Hacker News new | ask | show | jobs
by JoshTriplett 1677 days ago
Can you talk a bit more about what ELF-specific heuristics elfshaker uses? What kind of preprocessing do you do before zstd? Do you handle offsets changing in instructions, like the BCJ/BCJ2 filter? Do you do anything to detect insertions/deletions?
1 comments

We've just added an applicability section, which explains a bit more what we do. We don't have any ELF specific heuristics [0].

https://github.com/elfshaker/elfshaker#applicability

In summary, for manyclangs, we compile with -ffunction-sections and -fdata-sections, and store the resulting object files. These are fairly robust to insertions and deletions, since the addresses are section relative, so the damage of any addresses changing is contained within the sections. A somewhat surprising thing is that this works well enough when building many revisions of clang/llvm -- as you go from commit to commit, many commits have bit identical object files, even though the build system often wants to rebuild them because some input has changed.
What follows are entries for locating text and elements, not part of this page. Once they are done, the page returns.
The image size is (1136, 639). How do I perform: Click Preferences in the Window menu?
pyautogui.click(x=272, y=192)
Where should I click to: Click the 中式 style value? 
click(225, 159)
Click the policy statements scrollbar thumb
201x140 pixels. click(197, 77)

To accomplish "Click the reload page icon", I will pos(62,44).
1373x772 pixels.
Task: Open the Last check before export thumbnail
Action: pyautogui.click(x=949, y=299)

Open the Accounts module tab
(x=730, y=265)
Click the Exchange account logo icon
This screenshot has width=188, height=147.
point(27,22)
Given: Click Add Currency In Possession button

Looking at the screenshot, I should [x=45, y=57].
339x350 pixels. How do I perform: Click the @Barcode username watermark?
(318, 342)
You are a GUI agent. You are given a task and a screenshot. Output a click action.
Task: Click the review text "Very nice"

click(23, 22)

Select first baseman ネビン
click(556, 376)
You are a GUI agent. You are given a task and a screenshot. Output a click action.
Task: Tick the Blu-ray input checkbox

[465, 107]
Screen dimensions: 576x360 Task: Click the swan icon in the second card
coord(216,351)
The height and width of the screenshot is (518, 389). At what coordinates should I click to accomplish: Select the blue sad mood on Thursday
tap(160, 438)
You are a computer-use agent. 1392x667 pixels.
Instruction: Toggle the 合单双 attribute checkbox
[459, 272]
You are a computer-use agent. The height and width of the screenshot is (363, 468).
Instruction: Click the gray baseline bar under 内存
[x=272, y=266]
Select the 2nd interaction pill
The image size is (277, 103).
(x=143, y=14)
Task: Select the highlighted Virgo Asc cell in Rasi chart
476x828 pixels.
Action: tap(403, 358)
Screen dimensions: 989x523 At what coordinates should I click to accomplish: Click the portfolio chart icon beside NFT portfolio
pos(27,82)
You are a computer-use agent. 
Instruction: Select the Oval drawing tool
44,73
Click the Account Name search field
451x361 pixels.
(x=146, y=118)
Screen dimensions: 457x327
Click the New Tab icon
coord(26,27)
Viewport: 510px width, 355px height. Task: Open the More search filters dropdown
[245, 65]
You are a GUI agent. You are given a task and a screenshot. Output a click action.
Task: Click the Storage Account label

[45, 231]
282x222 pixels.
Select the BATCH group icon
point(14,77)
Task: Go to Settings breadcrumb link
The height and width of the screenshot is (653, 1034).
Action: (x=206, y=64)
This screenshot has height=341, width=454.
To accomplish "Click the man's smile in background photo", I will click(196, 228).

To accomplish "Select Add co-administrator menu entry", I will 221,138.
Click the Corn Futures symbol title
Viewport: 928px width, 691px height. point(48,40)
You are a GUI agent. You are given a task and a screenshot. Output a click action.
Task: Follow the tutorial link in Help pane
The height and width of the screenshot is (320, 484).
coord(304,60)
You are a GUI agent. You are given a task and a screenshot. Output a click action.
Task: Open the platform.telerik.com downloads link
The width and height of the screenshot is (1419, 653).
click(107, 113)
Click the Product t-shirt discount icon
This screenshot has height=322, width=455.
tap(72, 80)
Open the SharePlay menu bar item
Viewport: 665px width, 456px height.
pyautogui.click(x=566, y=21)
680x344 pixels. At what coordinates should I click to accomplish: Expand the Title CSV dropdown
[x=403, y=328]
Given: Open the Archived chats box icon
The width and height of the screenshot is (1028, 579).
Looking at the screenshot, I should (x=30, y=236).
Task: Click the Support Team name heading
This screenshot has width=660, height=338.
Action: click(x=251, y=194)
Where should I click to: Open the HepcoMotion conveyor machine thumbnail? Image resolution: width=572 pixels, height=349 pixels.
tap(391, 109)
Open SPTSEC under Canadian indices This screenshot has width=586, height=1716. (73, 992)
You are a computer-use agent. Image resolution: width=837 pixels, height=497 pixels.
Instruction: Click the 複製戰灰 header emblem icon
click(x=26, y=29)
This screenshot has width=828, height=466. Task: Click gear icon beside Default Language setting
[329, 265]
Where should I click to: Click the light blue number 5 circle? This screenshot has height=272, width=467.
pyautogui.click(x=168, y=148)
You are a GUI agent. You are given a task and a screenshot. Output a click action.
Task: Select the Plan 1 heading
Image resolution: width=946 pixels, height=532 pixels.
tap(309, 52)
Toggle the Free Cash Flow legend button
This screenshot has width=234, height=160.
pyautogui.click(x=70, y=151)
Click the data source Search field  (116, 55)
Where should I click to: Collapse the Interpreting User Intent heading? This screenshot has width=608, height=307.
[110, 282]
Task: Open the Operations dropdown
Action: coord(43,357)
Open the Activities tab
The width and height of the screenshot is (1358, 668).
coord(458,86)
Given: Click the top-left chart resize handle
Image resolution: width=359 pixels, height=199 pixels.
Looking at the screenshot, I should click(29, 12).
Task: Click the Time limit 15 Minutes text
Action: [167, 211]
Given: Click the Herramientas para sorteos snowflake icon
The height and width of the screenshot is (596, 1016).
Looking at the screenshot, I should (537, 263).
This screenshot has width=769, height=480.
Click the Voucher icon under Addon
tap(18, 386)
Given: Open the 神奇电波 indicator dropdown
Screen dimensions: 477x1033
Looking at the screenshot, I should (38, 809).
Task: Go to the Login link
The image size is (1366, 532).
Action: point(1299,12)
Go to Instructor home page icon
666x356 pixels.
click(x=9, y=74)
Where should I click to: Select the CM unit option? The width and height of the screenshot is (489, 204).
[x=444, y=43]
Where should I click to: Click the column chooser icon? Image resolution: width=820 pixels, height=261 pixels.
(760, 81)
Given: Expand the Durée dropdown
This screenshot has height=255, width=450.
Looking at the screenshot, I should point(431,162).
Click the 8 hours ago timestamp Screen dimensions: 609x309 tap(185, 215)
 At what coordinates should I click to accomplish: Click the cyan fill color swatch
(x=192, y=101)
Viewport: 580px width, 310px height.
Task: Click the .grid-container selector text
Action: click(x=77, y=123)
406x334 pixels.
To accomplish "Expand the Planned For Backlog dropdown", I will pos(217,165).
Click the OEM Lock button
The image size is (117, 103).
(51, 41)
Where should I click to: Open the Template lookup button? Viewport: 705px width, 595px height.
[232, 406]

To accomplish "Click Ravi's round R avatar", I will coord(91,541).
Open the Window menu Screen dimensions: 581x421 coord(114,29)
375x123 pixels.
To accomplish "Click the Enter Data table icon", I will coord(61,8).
elfshaker packs use a heuristic of sorting all unique objects by size, before concatenating them and storing them with zstandard. This gives us an amortized cost-per-commit of something like 40kiB after compression with zstandard.

[0] (edit: despite the playful name suggesting otherwise -- when we chose the name we planned to do more with ELF files, but it turned out to be unnecessary for our use case)

Ah, I see! Makes sense that you can do much better if you get to compile the programs with your choice of options.